Body dysmorphic disorder is a serious mental health disorder that can have devastating consequences on the individuals it affects. It may sound harmless to become obsessed with imaginary flaws in appearance, but without effective body dysmorphic disorder treatment, body dysmorphic disorder symptoms can lead to drastic behavioral changes in an attempt to change one’s appearance. The problem with a body distortion disorder of this nature is that the obsession with appearance interferes with daily living.
Identifying Symptoms of Body Dysmorphic Disorder?
According to Psychology Today, there are certain distorted thinking characteristics that are prevalent among people living with this type of disorder, which can range in severity from mild to severe.
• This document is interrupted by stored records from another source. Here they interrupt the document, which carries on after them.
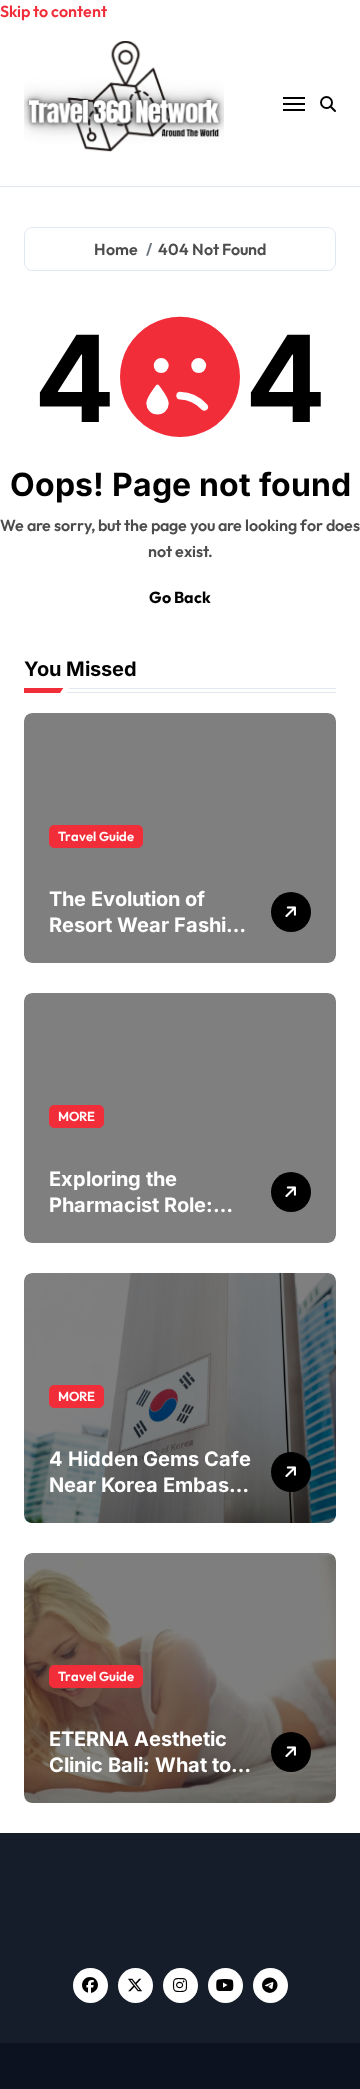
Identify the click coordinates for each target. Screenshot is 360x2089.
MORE (76, 1116)
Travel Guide (96, 836)
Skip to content (53, 11)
Those “faulty thoughts” include:
- An attitude that they cannot be happy unless they meet certain standards of attractiveness (which they feel incapable of attaining).
- They devote hours of mental energy each day fixating on their perceived flaws.
- They obsess over the appearance of others as well as their own (spouses, siblings, children, etc.).
- They constantly feel people are making fun of their appearance.
- They constantly compare themselves to others they feel are more attractive or have fewer flaws.
Unfortunately, one of the biggest challenges with getting people the body dysmorphic disorder treatment they need is the fact that all too often, they are hesitant to admit that there is a problem. They are too mortified by their perceived flaws to call attention to them and seeking body dysmorphic disorder treatment would be doing exactly that.
How Common Is Body Dysmorphic Disorder?
Despite the fact that so few people seek help through traditional body dysmorphic disorder treatment centers, the condition is much more common than most people realize, affecting nearly one of every 50 people according to the Anxiety and Depression Association of America.
It commonly manifests in adolescence, between the ages of 12 and 13 and affects girls and boys in nearly equal numbers. Parents don’t need to force their teens to take a body dysmorphic disorder test. If you suspect your child may be fixated on appearance or displays the symptoms listed below you might want to consider seeking body dysmorphia treatment for your child.
- Camouflaging (hiding perceived flaws with body positioning, makeup, hair, hats, and clothing).
- Constantly comparing their appearance to others.
- Requesting surgery.
- Spending too much time grooming.
- Constantly seeking reassurance (asking, “Do I look OK?”)
- Avoids leaving the house – especially during the day.
- Doubts when other people compliment their looks.
- Seems anxious, ashamed, or depressed.
- Picking his or her skin.
- Avoiding mirrors.
- Exercising too frequently.
- Constantly checking mirrors.
The condition will manifest itself in different ways with different adolescents and may appear in combination or as a co-occurring condition with one of the following:
- Social anxiety disorder
- Eating disorders
- Obsessive-compulsive disorder (OCD)
If you recognize these symptoms in your child, you probably don’t need a body dysmorphic disorder test to tell you your child needs body dysmorphic disorder treatment. Fortunately, Oliver-Pyatt Centers offers an excellent resource for your child to get the treatment she needs from this potentially devastating condition.
How Can Oliver-Pyatt Centers Help?
The highly-trained and professional staff at Oliver-Pyatt Centers understands how disproportionate the doubt is for teens living with this condition and offer the medical and psychological treatment they need to address their doubts and learn to view themselves through a more objective, less critical, lens. While there is no cure for this particular condition, there are effective treatments that will help your teen gain perspective about his or her appearance.
Treatments at Oliver-Pyatt Centers are medically based treatments offering the highest level of care outside of a hospital setting available to residents. It offers a combination of thorough medical and psychiatric management to help teens achieve more objective views of themselves while holding them accountable, to be honest in their criticisms of themselves and others.